These are the metaphysics of “good” — the intersection (or divergence) of the 360 flip noseblunt slide in that Damn Am second-place run, and that ollie, powerslide then backside tailslide line Marius Syvanen does in the GX-1000 video. “What it all boils down to: Does this skater’s tastes align with mine?” Elliott asks. “I guess I look for some sort of relatability even though these people are way better than me. Sometimes less is more.”

Extras

Or something else is more. Torgerson says he’s gobsmacked by skaters like his Real teammate Zion Wright, who, on top of all the street exploits, can throw a McTwist, on concrete, at will. At 28 years old, he says he’s come to the realization that some things are now just beyond his reach. “I guess it’s easy now to say, ‘I’ll never do a 540,’” Torgerson says, telling himself. “‘Don’t have to worry about doing that!’”

Wright differentiates himself with his inverted spins, and in this time of wondering if everyone is actually good, some sort of signature trick — Reynolds’s frontside flip, Jamie Foy’s front crook — is one way to go. Sinclair says Matt Bennett’s going to be 50 years old and people will still want to see his namesake grind. Elliott agrees, “That dude does it all over the place — that’s a rad looking trick and he does it really well so I’m happy to see that.”

Jaime Owens, the editor of Transworld Skateboarding, agrees that skaters, when all may be equal when it comes to skills, need to have something more, especially to get some editorial coverage in his magazine. "You have to keep going down the list of what makes them special,” he says. It’s factors like whether or not they’re a jerk, how’s the style? “What makes them stand out in the crowd?” he asks.

Speaking as one of the few remaining gatekeepers in skateboarding, Owens throws cold water on the hotter implications of “everybody’s good,” even if he agrees with the sentiment. "I don't need the next new good guy — there's already established skaters, good pros out there,” he says, who will end up in the pages of Transworld. Still, intangibles like charisma can take skaters over the top — Owens mentions new pro Nora Vasconcellos. "That's why she really shines,” he says, “she's a larger than life personality and that stands on top of her awesome skating.”

Where do we go now?

There are implications to everybody being good. Sinclair says a certain type of pro skateboarding career is done — chalk it up to the expected output of footage, and those gunning for the spot. “Tom Penny came in hot and was amazing,” Sinclair says. “He had that video footage drop and you couldn’t get enough of it.” Then Penny disappeared — for years.

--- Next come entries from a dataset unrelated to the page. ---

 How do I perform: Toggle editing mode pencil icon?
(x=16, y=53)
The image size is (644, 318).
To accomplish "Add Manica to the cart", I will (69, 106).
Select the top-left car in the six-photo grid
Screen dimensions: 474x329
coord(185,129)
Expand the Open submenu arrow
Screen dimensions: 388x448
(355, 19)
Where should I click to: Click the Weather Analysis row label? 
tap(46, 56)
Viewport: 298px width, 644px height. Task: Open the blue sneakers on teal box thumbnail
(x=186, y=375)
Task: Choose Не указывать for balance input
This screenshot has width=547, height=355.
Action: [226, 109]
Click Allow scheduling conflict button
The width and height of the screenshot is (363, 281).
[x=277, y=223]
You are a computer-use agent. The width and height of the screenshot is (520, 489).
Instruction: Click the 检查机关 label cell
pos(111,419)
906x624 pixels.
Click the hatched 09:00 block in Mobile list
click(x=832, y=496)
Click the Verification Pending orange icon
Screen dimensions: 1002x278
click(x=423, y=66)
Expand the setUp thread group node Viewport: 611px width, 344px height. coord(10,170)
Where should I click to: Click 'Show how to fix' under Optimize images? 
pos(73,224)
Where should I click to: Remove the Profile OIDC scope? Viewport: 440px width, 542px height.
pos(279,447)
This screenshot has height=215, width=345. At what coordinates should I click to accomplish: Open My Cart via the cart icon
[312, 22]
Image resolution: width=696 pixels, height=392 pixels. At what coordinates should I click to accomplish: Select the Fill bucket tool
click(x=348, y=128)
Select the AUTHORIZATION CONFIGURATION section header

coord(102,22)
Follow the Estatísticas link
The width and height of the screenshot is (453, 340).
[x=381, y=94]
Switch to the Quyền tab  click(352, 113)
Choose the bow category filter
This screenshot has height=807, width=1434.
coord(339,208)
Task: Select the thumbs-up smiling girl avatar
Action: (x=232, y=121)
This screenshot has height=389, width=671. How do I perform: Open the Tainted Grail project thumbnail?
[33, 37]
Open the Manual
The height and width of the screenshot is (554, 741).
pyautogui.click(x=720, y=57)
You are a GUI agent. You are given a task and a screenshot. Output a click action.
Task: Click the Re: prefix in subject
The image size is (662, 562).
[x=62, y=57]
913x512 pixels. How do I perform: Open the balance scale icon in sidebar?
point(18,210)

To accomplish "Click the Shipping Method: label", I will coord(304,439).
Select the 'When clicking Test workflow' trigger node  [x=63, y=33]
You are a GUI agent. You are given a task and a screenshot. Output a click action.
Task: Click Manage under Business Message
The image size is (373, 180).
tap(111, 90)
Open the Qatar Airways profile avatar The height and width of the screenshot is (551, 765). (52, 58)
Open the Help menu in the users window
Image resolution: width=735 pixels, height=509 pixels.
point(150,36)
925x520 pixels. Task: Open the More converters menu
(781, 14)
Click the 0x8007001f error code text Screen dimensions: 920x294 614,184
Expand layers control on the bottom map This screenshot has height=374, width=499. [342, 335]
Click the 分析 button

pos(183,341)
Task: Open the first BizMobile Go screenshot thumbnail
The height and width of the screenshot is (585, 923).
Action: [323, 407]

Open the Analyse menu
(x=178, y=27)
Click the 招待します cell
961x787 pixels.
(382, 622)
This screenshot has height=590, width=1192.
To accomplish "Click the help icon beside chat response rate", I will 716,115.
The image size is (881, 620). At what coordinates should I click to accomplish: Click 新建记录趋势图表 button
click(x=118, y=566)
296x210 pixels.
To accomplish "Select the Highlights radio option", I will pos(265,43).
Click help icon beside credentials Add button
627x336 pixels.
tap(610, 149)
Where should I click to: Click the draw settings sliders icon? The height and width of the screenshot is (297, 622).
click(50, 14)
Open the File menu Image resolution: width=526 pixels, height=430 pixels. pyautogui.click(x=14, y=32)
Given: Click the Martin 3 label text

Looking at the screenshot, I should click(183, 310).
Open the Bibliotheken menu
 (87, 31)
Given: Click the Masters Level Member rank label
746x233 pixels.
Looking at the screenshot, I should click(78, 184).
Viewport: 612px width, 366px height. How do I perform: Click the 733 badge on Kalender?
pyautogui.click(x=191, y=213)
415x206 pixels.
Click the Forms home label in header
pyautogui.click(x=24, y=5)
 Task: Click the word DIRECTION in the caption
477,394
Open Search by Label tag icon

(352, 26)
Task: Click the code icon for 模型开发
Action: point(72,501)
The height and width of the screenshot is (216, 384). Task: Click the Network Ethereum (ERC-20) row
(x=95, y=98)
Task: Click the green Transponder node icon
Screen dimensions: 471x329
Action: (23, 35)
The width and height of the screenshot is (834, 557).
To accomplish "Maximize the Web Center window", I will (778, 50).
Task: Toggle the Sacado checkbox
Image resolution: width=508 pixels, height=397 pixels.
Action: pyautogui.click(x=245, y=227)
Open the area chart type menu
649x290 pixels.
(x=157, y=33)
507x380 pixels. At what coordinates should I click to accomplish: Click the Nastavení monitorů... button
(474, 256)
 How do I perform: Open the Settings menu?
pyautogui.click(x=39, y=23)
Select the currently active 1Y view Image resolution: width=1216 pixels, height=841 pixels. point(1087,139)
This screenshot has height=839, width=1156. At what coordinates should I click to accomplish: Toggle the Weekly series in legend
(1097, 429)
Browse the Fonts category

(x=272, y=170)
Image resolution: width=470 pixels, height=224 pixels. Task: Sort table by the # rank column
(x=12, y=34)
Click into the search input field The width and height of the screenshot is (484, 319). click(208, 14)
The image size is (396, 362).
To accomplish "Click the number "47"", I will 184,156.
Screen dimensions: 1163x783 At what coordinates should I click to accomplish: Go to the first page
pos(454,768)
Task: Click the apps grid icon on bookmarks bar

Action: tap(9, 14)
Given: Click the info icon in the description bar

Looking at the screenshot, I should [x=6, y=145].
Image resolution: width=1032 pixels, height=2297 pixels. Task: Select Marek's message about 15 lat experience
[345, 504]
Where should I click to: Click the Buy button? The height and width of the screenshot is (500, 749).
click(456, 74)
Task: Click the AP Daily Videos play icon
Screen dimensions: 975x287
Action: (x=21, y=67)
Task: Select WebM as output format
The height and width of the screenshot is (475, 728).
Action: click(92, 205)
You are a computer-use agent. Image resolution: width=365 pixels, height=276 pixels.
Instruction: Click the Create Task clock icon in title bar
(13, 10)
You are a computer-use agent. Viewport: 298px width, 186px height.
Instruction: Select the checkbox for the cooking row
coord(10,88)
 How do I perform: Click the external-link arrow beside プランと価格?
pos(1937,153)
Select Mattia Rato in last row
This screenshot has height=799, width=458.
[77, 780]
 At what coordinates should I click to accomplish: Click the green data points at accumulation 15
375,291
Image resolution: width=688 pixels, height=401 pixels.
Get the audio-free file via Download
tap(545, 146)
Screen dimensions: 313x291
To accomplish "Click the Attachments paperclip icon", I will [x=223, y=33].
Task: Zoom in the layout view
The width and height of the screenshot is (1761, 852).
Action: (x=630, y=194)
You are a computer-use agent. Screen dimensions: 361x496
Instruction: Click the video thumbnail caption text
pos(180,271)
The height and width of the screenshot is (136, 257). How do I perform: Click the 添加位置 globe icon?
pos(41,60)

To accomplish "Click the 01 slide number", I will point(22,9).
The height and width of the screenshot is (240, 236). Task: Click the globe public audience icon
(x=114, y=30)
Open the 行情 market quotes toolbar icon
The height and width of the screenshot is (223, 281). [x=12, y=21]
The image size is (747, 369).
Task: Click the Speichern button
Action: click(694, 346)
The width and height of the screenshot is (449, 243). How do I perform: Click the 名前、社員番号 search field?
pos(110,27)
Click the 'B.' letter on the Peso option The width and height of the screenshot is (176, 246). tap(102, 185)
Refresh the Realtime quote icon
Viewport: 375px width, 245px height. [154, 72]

Sinclair says that in times past, four years worth of footage could make for 15 years of a pro career. Not anymore, because everything moves so fast. “I don’t think those types of dudes could ever exist again,” he says.

After I spoke to him initially, Elliott wrote to reassess his stance on everybody being good — he says he woke up one day and it hit him — he was agreeing with Torgerson, even if he didn’t know it. “The internet has changed our perception. A guy on my soccer team called me a ‘really good skateboarder’ the other night and that really surprised me because I'm not that good. But every once in a while I'll get a good trick and post it on Instagram. So it looks like I'm a lot better than I really am. So multiply this by your entire Instagram feed, and every clip you watch, and it starts to warp your perception of things.” In the end, he says, everybody’s as relatively good as they’ve ever been.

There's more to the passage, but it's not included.